As for the Claytons... well, I'm not sure what went wrong. I wasn't watching Corrie all the time back then as I was having an exciting time in real life, but I do recall catching an episode in which Harry and Connie came to look at No 11. I was immediately impressed by the possible future dynamics between the couple as Harry seemed laid back and Connie a bit of a moaner - perhaps even slightly neurotic. I recall she voiced doubts about moving into the house and didn't like the atmosphere.
Promising stuff, I thought!
Was Connie going to find out about the colourful past of the house in the Elsie Tanner era?
And how would she react to that?
"Ooh, Harry, I thought this house had a funny atmosphere. Lord knows what that woman got up to!
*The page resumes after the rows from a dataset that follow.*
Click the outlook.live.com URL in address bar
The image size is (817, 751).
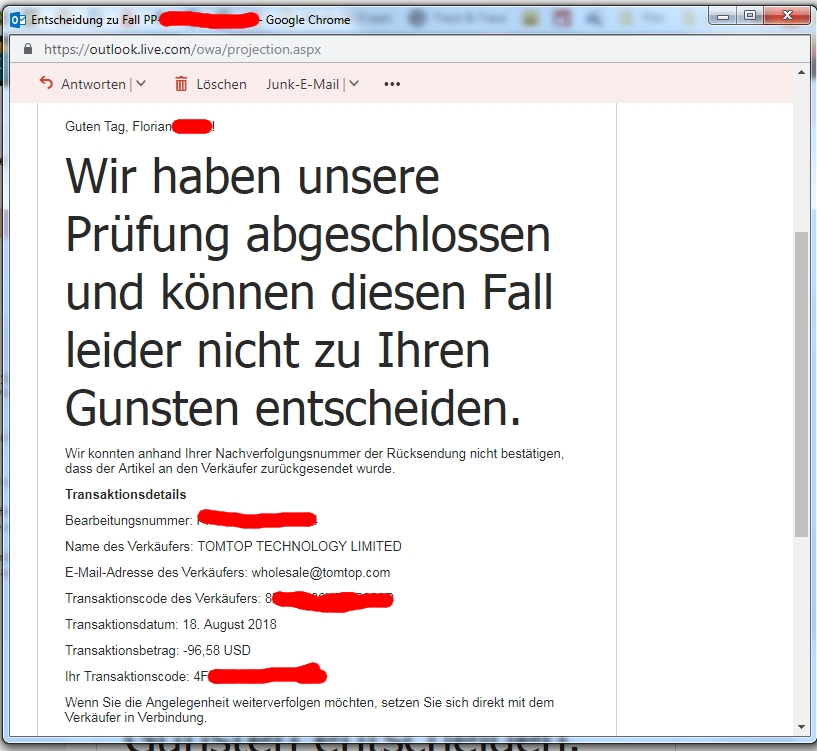click(183, 49)
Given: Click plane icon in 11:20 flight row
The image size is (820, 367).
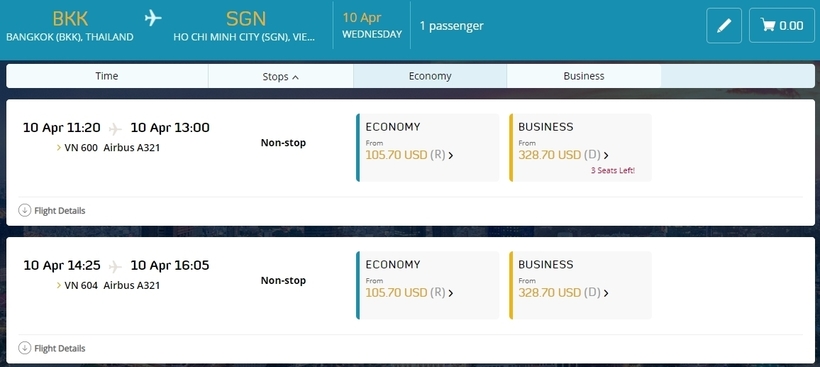Looking at the screenshot, I should pos(115,129).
There should be a red light outside! I don't like it here..."
The two sisters - Andrea and Sue - one academically inclined, the other totally not so, also seemed promising. Soaps thrive on conflict (in the 1980s, it was more of the everyday variety than much of what occurs today), and I anticipated at least a few spats between Andrea and Sue:
"Well you're a no-hoper!"
Perhaps Harry, trombone-playing milkman dad, would be an easy-going peacemaker, probably rather hen pecked?
But no, the Claytons seemed to be a happy, united family with no conflicts between members.
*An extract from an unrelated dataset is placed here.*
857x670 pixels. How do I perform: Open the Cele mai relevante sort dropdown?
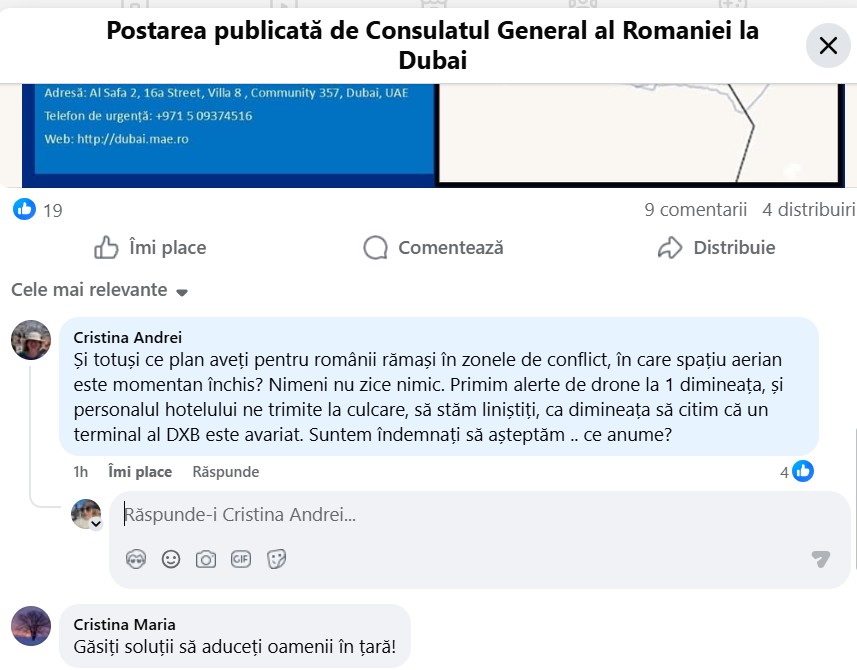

Of course, they could have been a happy, united family, with a bit of conflict between members.
Most families I know are like that.
The Claytons got on very well together.
Recalling some of the now legendary (in my house) rows between my two sisters, and the occasional bust-up between my mother and step-father, I wasn't terribly convinced.
Andrea's involvement with Terry Duckworth I found unconvincing, too. Terry always seemed too old for his age (I was supposedly a contemporary of his, but always saw him as being a good five years older than me), had no fashion sense, and I couldn't imagine there ever being any spark between him and Andrea.
The conflict with the Duckworths, when Vera tried to out-Dynasty Dynasty with that dreadful dress, was good, but the relationships within the Clayton family continued on the flat and friendly level.
And so Andrea became pregnant by Terry and the family left.
I was sorry. The acting was always first rate, and I saw great potential in Connie when I first saw her looking at the house.
Interviewed years later, Susan Brown agreed that the Claytons did not work:
"But the really interesting thing is that the four of us got on fantastically well together, we were inseparable. There was a lot of talk about them wanting a very ordinary family but the characters were never defined and I never felt I had a big handle on the character."
Caroline O'Neill said:
"They wanted just a normal, ordinary family, but you can't just give that on speck, you have to have specifics. In the end I spent six months moaning about my A Levels, which was terribly boring and uninteresting. I had a couple of scenes just before I left when I was pregnant which were quite nice but they never followed that through either."
The Clayton family lived at No 11 from January to August 1985. I regretted their leaving. It was rare to see a whole new family - Mum, Dad, kids - moving into The Street in those days - and I did find the characters likeable.
Fortunately, the introduction of the McDonald family, who moved into No 11 in 1989, worked out rather better!